Rnd3 deletion affects neuroblast behavior through the RhoA/ROCK pathway but not neural stem cells in postnatal mice subventricular zone

Amalia Solana Orts¹Germán Belenguer²Begoña Ballester Lurbe¹Olga Gómez Roda³Ignacio Perez-Roger¹José Terrado Vicente³Enric Poch Jiménez^1*Alexandra Bizy^1*

• ¹Department of Biomedical Sciences, School of Health Sciences, Universidad CEU Cardenal Herrera, CEU Universities, Valencia, Spain
• ²Departamento de Biología Celular, Biología Funcional y Antropología Física, Universidad de Valencia, Valencia, Spain
• ³Department of Animal Medicine and Surgery, Faculty of Veterinary Science, CEU Cardenal Herrera University, Alfara del Patriarca, Spain

In the subventricular zone (SVZ), neural stem cells (NSCs) generate neural progenitor cells (NPCs), which proliferate and differentiate into neuroblasts (NBs) that will travel along the rostral migratory stream (RMS) to the olfactory bulbs (OBs), where they mature into interneurons. Rnd3, a member of the Rho GTPase family, regulates cytoskeletal dynamics, neuronal morphology, and survival, primarily by interacting with the RhoA/ROCK pathway. In the central nervous system, Rnd3 is highly expressed during early postnatal development and is essential for neural function, axonal myelination, and neuronal polarization, as its deficiency leads to severe motor and neurodevelopmental impairments. In this study we show that NBs from Rnd3 KO mice accumulate in the SVZ and that these are principally characterized as late/migrating NBs.

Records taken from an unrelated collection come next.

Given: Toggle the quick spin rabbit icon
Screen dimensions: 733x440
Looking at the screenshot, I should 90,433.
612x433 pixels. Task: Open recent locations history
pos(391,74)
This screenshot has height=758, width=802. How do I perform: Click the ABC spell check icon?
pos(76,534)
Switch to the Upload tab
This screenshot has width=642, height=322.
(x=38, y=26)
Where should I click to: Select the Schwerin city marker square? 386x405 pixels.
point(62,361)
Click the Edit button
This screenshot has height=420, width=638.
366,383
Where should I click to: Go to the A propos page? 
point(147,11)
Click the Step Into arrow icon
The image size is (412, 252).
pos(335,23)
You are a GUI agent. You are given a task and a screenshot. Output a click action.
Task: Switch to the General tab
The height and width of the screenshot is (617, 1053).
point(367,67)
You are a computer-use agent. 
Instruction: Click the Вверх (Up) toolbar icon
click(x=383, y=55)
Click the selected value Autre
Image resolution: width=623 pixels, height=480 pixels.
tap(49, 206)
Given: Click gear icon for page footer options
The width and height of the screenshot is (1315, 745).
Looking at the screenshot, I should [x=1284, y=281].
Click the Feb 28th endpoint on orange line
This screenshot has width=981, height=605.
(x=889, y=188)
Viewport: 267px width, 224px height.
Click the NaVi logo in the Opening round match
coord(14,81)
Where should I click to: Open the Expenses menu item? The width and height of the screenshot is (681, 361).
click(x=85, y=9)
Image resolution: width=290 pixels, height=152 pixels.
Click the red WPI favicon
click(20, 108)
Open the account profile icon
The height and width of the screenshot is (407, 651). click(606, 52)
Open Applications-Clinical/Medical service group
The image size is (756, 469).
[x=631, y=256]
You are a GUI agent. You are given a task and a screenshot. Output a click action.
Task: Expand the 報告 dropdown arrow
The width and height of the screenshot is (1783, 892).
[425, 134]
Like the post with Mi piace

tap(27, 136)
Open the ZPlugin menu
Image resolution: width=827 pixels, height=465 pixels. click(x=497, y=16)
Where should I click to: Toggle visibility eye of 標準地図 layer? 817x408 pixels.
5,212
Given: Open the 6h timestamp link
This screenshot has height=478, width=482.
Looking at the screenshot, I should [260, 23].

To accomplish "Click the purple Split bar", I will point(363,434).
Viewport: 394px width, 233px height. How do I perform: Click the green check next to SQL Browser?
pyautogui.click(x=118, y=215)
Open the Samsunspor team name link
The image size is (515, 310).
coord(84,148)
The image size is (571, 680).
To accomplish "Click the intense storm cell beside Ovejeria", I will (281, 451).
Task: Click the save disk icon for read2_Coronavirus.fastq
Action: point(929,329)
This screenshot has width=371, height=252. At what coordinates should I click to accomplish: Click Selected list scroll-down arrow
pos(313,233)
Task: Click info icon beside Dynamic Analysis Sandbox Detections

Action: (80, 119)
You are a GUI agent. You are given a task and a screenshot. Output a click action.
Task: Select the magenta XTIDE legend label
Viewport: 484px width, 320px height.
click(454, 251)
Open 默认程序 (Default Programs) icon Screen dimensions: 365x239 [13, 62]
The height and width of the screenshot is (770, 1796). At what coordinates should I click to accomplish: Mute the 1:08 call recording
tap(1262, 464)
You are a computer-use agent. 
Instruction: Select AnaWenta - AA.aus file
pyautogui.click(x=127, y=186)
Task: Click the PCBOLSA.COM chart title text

We investigated whether the observed accumulation results from increased proliferation and/or differentiation potential of NSCs and NPCs, and/or altered NB migration to the OBs through the RMS, potentially accompanied by increased proliferation. Our in vitro experiments indicate that the loss of Rnd3 does not affect NSC behavior. In addition, RNA sequencing reveals that Rnd3 expression is highest in NBs, particularly in late-stage NBs, suggesting a potential role in migration. Furthermore, gene expression analyses indicate that the loss of Rnd3 may disrupt NB cytoskeletal dynamics by altering the expression of key components of the RhoA/ROCK signaling pathway. These findings provide mechanistic insights into how Rnd3 deletion impairs NB migration.